- GIVEN PASSAGE:
# Need to re-home asap :(



## pinkyXstary (Apr 15, 2008)

I have 10 lovely rats that i need to re home ASAP due to a change of home. There are 5 boys and 5 girls all various ages. the following need to go in pairs or all 4 together:

Females: (Currently all living together)

1 B.E.W 
1 P.E.W 
1 standard ear Mink self 
1 black and white Berkshire dumbo rat 

! Please note that the dumbo we have suffered a fit a few weeks back and has since become deaf. She can still eat drink and play fine and is in no need to be put to sleep !

Males: (All 3 need to go together)

2 Black and white Hooded 
1 Topaz and white Hooded 

I also have 3 younger rats that were a litter from the B.E.W

Males: (Need to go together)

1 Black and white Hooded 
1 Husky 

Females: (Will be fine with other rats)

1 Topaz and white bareback 

It breaks my heart to see them go but due to having to move into a home where rats are not welcome I have to let them go .


----------



## Cate (Nov 12, 2007)

Hi, how old are each of the rats?


----------



## pinkyXstary (Apr 15, 2008)

The b.e.w and p.e.w are roughly 4 months old.

the three males are a year

the dumbo is roughly 3 months

the mink is roughly 3 months

the two males are roughly 2 months

and the female on her own is roughly 2 months


----------



## pinkyXstary (Apr 15, 2008)

I think i need to make everyone aware of my darlings current situation and if any one can help in any way i would be so grateful.

My nan has become seriously ill. To put it bluntly she only has a few weeks left in her and its not a pleasent few weeks. I have moved in to help out as my grandad isn't doing a fantastic job of looking after her (he's ill himself) so the logical thing to do was to move in. He had one condition - Sell my rats.

I tried and tried just before i moved in, asking around etc but no luck, in the end i told him i HAVE to bring them down with me until i can find new homes. His first answer was to "set the vermin free" the he said i COULD bring them down but they aren't allowed in the house.

(Source records)
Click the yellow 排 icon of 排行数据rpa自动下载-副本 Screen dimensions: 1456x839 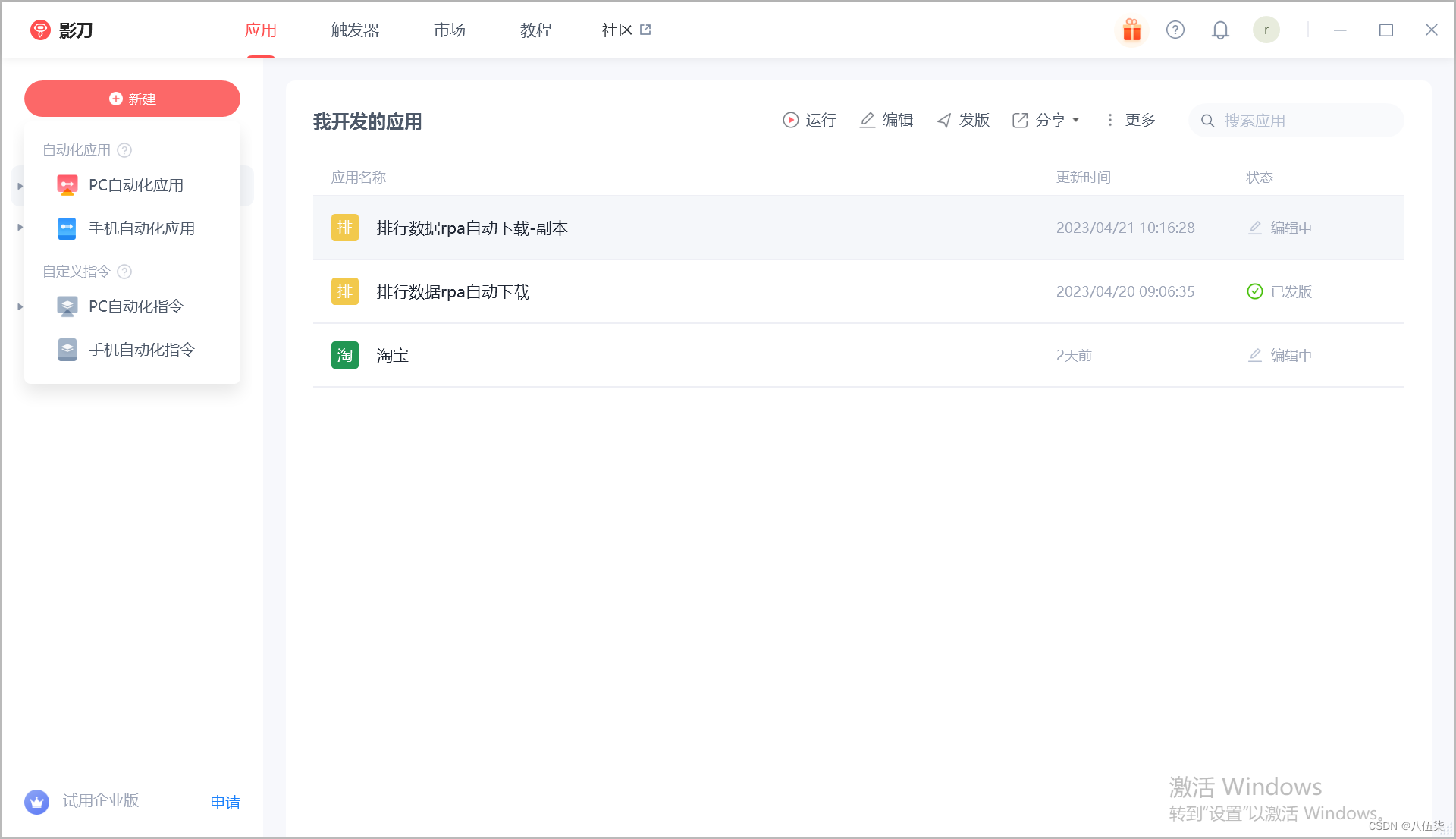[x=344, y=228]
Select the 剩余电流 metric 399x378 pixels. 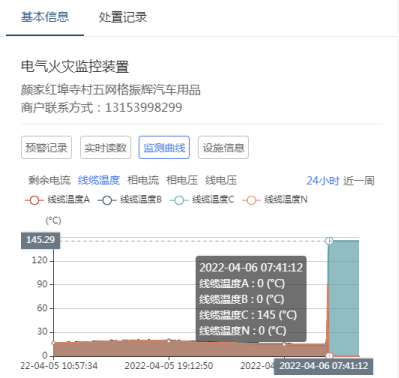pyautogui.click(x=49, y=180)
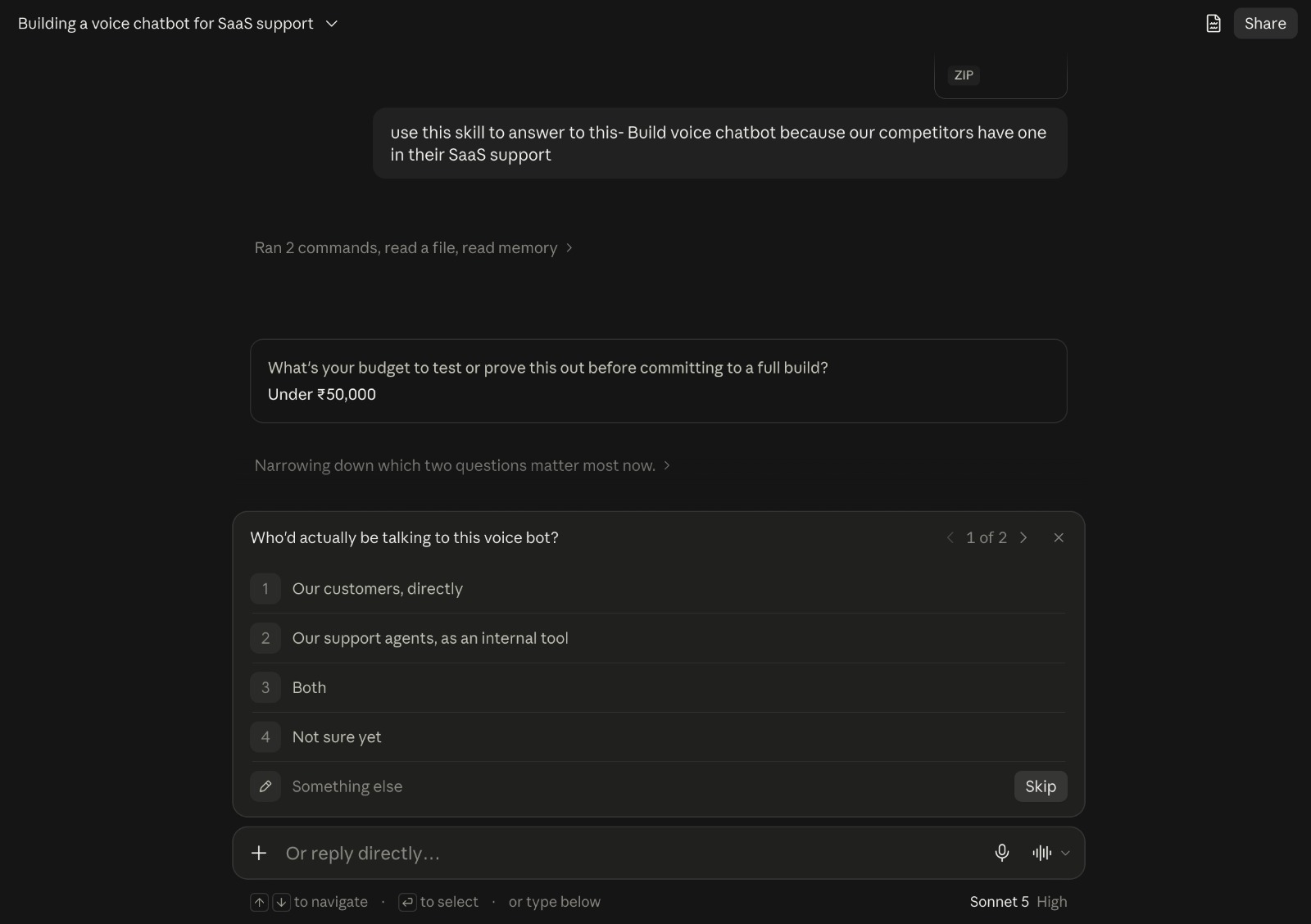Go to previous question arrow
Viewport: 1311px width, 924px height.
950,537

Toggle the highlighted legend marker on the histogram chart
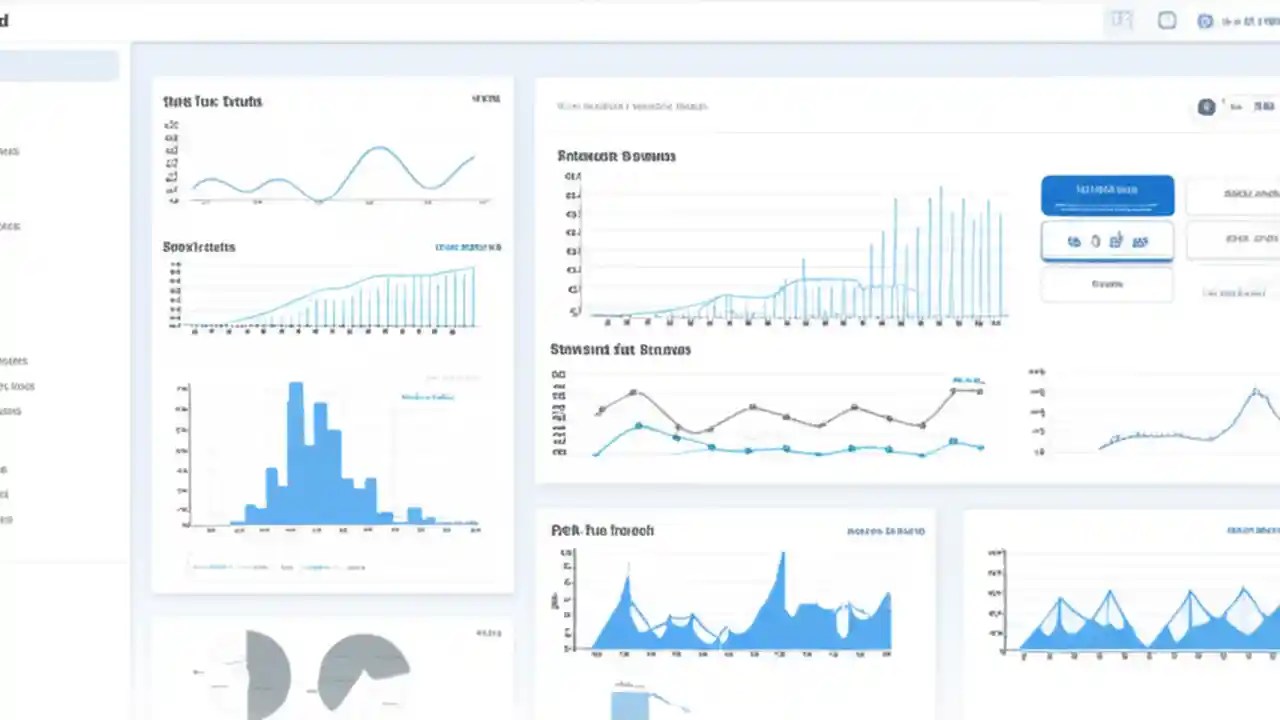coord(428,397)
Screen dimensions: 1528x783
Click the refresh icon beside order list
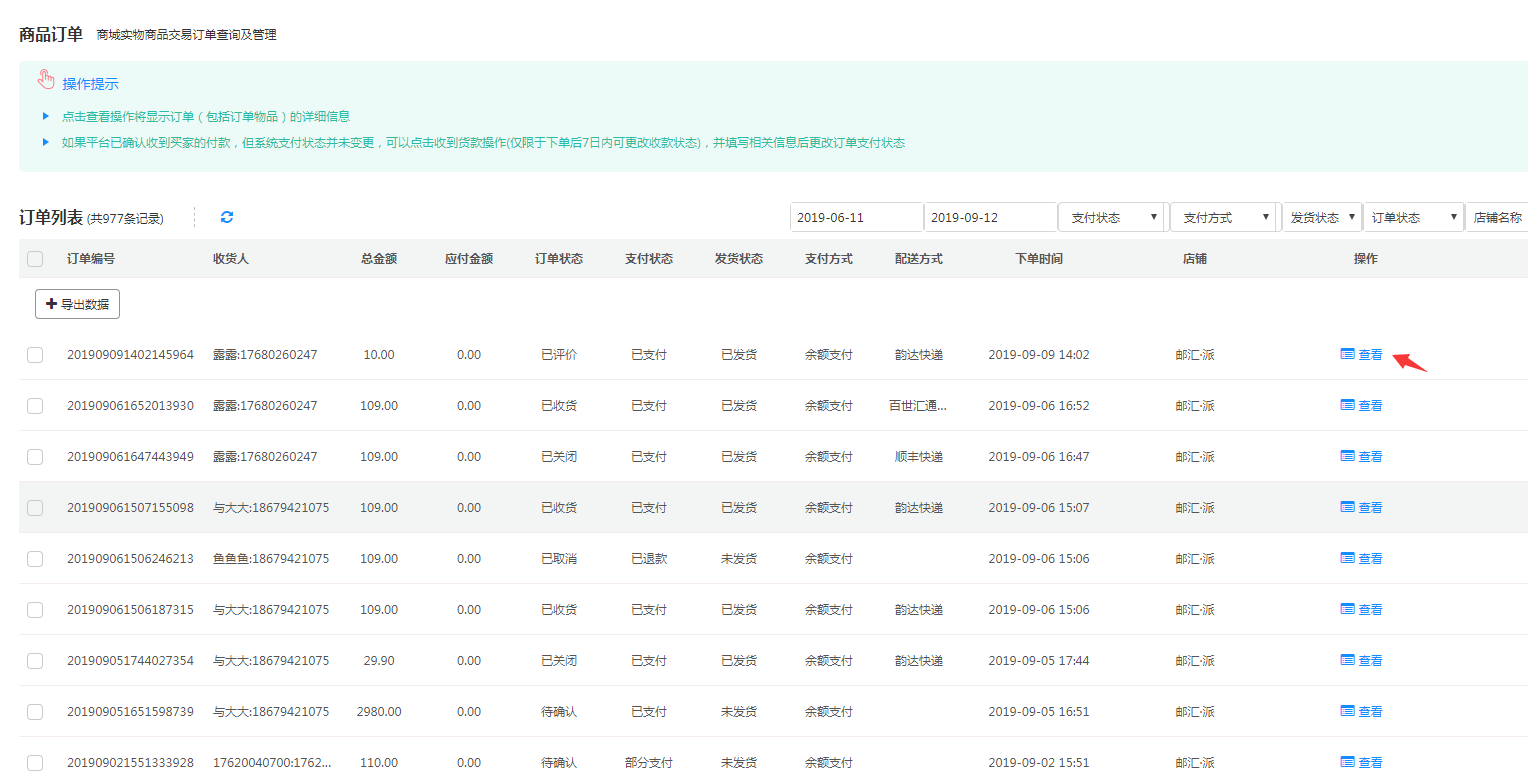tap(227, 217)
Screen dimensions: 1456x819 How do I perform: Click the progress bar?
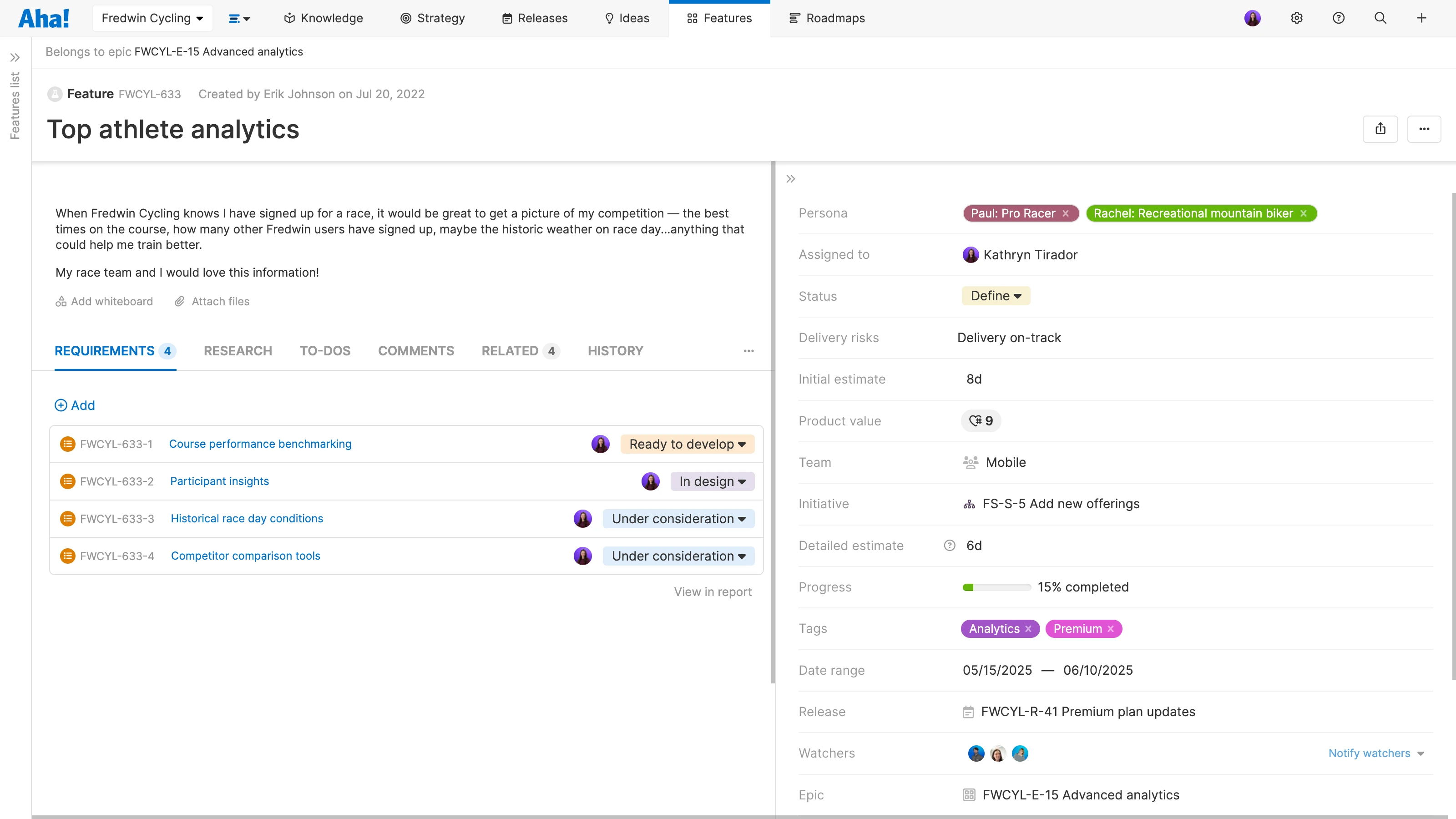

- STATED PROBLEM 1: In the rat rehoming thread, how old are the three males that must go together?
- STATED PROBLEM 2: Write the next part of the rat rehoming thread, picking up after its last sentence.

- EXPECTED OUTPUT 1: They are a year old.

- EXPECTED OUTPUT 2:
As of now my poor poor baby's are stuck up in a black shed at the top of the garden boiling hot during the day, freezing cold during the night. I get them out as much as possible, just for a bbit of cuddle time but it's nothing like it used to be. If i have work i get up early to open the shed door to let the breeze blow through because i came home one day at 3 o clock the sun was blaizing, i'd rang my grandad at 11 to ask him to open the shed door for them, and when i came back it was still locked up!!!

i feel so useless, theres nothing i can do, iv'e argued, pleaded, begged, tried to get them in the house but he just wont have it. It's so hard because its his house and i have to play by his rules but my poor babys have got no life being stuck up in that shed and i feel like a monster.

So if anyone can help me, please just ask friends or friends of friends, family, co-wprkers etc just like i am. 

I dont want them to go but i love them so much i want what is best for them, and i know that it isn't staying with their monster of a mum :*


----------



## BlueSkyy (Sep 27, 2007)

Maybe try to find a friend who will care for them until you can have them back? If it is a short-term absence from you, I think that would be better than trying to find them all loving homes. Or maybe board them somewhere?

If I lived in the same country, I'd definitely help you out.


----------



## pinkyXstary (Apr 15, 2008)

thanks 

Unfortunately i dont know how long it will be for, my grandad is ill but he still has a bit of kick in him so it could be a little as a month or as long as a few years


----------



## Cate (Nov 12, 2007)

I'm so sorry to hear about your nan and that you have to give up your rats. I've spoken to my mum and we've agreed that it's practical for us to care for all 10 of your rats, if need be. We would love to have them (they all look gorgeous btw!) and we already have rats of a similar age so hopefully they will all become friends before long. 
We live in east Devon and can pick them up towards the end of this week. Let me know if this is suitable.
thanks.


----------



## lilspaz68 (Feb 24, 2007)

Cate, you rock!!


----------



## Stace87 (Jun 24, 2008)

Are you taking them then *Cate*?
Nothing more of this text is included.